▶ AIM OF THE EXERCISE
Reproduce the lines of the records below, from the line containing "The width and height of the screenshot is (700, 453)." through the line containing "pos(408,175)", including both of those lines.
— START RECORD EXTRACTS —
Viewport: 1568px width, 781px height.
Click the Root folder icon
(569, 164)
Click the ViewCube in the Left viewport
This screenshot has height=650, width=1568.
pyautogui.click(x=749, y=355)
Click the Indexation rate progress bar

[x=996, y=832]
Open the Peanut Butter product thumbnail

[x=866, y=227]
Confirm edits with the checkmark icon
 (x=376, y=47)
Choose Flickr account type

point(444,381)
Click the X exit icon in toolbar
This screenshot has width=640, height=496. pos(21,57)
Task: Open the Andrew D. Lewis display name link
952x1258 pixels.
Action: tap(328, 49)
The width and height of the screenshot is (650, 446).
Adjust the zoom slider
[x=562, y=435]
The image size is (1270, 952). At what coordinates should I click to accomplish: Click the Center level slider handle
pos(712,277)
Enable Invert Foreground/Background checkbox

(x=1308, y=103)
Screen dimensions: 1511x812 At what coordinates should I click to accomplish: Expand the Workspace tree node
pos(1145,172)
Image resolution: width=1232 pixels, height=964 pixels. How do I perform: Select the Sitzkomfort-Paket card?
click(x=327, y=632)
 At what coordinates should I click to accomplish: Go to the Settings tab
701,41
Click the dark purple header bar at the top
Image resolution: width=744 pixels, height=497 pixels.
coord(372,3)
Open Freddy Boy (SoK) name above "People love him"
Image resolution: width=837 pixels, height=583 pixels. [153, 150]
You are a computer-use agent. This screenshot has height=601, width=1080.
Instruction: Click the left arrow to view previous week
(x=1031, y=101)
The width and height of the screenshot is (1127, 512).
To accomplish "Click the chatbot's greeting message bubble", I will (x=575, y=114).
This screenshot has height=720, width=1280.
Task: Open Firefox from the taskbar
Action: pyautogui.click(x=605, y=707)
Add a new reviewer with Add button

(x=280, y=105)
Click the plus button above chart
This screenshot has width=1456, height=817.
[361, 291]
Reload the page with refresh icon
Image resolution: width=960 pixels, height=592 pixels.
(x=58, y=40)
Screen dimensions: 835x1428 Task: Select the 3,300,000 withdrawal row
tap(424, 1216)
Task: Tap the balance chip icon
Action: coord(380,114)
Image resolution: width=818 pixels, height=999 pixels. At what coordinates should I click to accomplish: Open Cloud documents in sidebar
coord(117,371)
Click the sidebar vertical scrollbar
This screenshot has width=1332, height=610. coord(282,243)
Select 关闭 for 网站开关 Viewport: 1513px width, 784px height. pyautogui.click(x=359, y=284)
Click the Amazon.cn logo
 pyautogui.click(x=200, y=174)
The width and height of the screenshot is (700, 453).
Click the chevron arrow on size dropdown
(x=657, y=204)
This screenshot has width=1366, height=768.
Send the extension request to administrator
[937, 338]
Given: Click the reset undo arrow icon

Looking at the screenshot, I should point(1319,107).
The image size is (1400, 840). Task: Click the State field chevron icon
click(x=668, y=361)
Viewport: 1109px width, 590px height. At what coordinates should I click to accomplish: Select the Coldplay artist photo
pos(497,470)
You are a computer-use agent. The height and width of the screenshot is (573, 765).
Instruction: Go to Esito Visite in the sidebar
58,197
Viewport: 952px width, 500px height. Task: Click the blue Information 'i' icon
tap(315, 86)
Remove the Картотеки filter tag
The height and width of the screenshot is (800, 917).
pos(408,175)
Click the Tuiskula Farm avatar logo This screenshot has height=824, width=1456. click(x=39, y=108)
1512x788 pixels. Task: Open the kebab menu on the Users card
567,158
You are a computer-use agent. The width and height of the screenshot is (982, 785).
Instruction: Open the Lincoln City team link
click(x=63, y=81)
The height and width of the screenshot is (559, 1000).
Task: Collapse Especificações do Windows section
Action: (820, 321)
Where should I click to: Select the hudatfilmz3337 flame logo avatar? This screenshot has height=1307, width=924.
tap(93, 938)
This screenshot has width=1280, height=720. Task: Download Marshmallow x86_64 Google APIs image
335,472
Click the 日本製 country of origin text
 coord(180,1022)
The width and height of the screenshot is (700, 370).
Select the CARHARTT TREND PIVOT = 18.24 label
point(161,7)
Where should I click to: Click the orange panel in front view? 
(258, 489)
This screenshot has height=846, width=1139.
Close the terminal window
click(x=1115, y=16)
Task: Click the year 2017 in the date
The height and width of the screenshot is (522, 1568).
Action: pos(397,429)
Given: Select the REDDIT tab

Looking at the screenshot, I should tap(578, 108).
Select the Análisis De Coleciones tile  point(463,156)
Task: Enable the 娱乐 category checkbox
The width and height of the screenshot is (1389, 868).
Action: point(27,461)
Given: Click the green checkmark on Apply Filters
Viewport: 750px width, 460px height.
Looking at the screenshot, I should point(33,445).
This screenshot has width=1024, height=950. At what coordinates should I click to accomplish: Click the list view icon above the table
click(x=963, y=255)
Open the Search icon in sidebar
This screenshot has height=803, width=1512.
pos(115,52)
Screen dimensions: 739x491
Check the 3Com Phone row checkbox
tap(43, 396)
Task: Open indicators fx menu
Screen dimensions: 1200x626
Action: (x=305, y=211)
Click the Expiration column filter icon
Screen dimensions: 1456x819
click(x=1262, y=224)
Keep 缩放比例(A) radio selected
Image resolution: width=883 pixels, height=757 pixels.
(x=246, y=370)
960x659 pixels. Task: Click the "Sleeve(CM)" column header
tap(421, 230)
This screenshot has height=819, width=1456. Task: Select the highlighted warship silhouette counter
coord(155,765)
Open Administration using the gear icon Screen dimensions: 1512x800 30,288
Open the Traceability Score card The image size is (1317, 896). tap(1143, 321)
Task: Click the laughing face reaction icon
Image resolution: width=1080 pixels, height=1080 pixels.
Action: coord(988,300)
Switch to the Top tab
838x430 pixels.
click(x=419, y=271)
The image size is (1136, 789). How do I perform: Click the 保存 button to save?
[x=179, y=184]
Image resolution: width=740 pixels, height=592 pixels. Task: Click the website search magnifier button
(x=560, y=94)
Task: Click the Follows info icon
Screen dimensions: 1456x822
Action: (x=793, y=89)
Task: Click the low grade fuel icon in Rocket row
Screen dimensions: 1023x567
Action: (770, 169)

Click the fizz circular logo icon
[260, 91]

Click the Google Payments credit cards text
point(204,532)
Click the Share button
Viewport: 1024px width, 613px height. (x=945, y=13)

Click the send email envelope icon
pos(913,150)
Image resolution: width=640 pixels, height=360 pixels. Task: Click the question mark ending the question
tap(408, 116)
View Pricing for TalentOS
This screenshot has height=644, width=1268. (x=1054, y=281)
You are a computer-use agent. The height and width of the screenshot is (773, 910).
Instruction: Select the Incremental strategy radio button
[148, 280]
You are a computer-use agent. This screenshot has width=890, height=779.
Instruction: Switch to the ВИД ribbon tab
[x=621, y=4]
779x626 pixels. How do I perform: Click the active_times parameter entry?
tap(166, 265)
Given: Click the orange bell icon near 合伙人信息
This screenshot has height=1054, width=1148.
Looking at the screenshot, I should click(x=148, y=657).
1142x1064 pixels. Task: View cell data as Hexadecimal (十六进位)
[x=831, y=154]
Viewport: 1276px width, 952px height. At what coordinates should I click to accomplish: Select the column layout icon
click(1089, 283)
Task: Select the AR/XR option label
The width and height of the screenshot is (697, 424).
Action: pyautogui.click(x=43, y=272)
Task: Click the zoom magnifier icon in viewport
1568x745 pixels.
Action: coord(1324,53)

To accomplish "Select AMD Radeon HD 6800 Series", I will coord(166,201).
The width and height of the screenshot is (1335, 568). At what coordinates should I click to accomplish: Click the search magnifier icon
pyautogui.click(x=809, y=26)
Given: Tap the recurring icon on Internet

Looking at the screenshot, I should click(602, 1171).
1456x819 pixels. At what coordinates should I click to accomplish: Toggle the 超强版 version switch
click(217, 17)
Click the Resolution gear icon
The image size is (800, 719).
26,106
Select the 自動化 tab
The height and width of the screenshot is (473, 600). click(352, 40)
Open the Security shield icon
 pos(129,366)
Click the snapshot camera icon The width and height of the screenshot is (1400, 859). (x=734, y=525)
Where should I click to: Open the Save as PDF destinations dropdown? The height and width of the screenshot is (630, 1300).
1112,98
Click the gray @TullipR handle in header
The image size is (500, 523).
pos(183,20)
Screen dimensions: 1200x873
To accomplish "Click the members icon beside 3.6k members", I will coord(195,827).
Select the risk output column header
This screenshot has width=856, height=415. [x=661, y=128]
— END RECORD EXTRACTS —
▶ TASK OUTPUT
The width and height of the screenshot is (700, 453).
Click the chevron arrow on size dropdown
(x=657, y=204)
This screenshot has width=1366, height=768.
Send the extension request to administrator
[937, 338]
Given: Click the reset undo arrow icon

Looking at the screenshot, I should point(1319,107).
The image size is (1400, 840). Task: Click the State field chevron icon
click(x=668, y=361)
Viewport: 1109px width, 590px height. At what coordinates should I click to accomplish: Select the Coldplay artist photo
pos(497,470)
You are a computer-use agent. The height and width of the screenshot is (573, 765).
Instruction: Go to Esito Visite in the sidebar
58,197
Viewport: 952px width, 500px height. Task: Click the blue Information 'i' icon
tap(315, 86)
Remove the Картотеки filter tag
The height and width of the screenshot is (800, 917).
pos(408,175)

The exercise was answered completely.